TASK ITEM: Among the entries below, find the lines with the word "Canale" and return them.

RECORDS FOR THIS TASK:
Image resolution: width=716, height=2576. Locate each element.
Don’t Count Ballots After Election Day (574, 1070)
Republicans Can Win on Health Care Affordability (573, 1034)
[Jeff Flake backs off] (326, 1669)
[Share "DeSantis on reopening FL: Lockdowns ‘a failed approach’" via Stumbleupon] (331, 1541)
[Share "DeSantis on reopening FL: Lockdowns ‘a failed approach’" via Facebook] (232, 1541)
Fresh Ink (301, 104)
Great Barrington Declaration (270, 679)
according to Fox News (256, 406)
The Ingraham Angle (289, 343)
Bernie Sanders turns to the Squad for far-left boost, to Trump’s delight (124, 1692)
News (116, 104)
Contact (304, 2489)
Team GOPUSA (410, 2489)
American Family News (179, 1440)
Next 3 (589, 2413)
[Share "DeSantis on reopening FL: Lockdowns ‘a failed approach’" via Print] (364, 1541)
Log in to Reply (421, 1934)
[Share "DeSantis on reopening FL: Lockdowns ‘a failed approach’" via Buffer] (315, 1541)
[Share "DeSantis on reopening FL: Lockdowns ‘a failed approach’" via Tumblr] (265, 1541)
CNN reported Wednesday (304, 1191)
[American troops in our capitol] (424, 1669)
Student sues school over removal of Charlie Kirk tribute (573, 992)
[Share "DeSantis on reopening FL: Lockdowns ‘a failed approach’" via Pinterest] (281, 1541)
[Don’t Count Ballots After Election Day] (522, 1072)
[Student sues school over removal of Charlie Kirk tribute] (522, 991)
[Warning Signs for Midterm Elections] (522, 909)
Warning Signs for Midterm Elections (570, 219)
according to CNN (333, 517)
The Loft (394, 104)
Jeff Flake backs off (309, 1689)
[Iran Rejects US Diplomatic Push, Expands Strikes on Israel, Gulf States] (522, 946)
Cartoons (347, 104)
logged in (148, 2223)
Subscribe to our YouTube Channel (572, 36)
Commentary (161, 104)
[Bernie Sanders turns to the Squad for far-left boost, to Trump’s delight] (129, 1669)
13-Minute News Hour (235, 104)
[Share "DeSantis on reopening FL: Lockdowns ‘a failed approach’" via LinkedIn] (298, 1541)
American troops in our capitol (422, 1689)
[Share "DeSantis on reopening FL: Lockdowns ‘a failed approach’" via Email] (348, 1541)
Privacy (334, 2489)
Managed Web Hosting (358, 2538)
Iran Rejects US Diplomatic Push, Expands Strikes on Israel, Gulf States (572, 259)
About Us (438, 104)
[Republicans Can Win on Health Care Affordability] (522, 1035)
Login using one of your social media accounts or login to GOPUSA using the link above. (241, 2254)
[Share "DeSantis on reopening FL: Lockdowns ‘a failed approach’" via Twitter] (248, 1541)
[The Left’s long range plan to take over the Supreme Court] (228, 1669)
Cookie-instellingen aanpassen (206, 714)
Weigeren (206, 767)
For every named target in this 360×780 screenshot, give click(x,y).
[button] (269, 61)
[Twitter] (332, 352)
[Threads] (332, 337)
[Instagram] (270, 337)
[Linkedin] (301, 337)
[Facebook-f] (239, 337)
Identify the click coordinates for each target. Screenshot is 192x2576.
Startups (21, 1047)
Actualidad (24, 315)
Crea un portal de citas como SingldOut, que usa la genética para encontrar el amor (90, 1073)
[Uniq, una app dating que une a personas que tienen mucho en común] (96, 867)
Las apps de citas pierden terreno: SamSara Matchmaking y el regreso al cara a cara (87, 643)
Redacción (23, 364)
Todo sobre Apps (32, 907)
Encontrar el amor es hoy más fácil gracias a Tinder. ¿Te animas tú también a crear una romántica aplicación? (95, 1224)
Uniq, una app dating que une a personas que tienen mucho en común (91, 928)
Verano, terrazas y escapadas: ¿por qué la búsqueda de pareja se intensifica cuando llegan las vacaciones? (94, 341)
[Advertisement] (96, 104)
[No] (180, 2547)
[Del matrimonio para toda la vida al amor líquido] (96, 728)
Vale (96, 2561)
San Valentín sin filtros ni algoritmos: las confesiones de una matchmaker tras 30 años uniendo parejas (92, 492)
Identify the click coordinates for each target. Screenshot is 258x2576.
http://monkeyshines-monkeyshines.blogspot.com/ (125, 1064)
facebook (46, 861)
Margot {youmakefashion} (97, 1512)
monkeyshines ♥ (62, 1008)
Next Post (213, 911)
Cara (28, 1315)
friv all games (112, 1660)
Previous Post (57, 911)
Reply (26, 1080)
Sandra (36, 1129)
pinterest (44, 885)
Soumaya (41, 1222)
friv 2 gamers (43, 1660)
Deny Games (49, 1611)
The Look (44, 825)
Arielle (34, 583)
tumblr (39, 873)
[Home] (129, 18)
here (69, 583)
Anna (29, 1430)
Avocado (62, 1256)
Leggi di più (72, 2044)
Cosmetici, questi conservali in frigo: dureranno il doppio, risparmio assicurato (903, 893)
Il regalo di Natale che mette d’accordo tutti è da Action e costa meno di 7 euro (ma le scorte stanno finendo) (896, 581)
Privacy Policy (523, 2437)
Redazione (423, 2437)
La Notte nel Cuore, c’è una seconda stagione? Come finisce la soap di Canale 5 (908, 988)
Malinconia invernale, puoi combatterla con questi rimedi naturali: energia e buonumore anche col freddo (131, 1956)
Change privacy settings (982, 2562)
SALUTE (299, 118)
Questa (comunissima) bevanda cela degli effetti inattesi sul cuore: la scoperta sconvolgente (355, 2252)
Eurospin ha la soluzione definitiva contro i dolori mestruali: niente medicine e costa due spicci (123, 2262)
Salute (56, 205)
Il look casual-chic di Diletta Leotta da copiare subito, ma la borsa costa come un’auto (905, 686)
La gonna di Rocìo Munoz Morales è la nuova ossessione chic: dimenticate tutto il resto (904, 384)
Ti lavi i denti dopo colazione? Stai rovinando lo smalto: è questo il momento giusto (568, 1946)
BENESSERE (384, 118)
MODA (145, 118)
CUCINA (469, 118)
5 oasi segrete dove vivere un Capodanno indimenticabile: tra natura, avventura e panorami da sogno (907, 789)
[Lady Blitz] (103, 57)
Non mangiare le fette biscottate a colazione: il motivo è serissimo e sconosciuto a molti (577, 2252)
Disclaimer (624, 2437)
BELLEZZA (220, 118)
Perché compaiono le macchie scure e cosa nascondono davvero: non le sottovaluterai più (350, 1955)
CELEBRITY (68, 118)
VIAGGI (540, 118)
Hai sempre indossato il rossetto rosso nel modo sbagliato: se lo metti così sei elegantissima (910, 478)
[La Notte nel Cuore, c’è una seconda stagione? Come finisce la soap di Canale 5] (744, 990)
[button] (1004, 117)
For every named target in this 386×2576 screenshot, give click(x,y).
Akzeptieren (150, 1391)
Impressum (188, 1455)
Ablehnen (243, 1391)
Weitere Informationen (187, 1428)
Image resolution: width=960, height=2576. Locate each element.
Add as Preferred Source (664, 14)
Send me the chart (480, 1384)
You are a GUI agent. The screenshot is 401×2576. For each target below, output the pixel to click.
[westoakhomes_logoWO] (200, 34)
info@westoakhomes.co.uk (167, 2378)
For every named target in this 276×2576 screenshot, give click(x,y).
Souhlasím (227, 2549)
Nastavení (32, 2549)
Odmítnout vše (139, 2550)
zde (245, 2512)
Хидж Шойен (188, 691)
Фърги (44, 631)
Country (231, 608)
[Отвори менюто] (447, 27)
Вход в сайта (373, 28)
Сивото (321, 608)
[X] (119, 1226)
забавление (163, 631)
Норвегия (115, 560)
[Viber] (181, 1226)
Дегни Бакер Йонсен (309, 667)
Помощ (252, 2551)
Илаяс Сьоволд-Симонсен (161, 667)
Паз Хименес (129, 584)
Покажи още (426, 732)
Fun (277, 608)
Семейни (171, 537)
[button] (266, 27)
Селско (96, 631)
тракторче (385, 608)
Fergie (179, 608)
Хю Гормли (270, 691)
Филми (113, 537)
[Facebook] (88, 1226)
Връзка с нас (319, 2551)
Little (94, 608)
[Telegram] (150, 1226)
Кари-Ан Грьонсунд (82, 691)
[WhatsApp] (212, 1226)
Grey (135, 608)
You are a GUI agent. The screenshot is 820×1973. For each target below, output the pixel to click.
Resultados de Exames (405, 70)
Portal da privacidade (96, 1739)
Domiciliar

COMPLETED TASK:
La Notte nel Cuore, c’è una seconda stagione? Come finisce la soap di Canale 5 (908, 988)
[La Notte nel Cuore, c’è una seconda stagione? Come finisce la soap di Canale 5] (744, 990)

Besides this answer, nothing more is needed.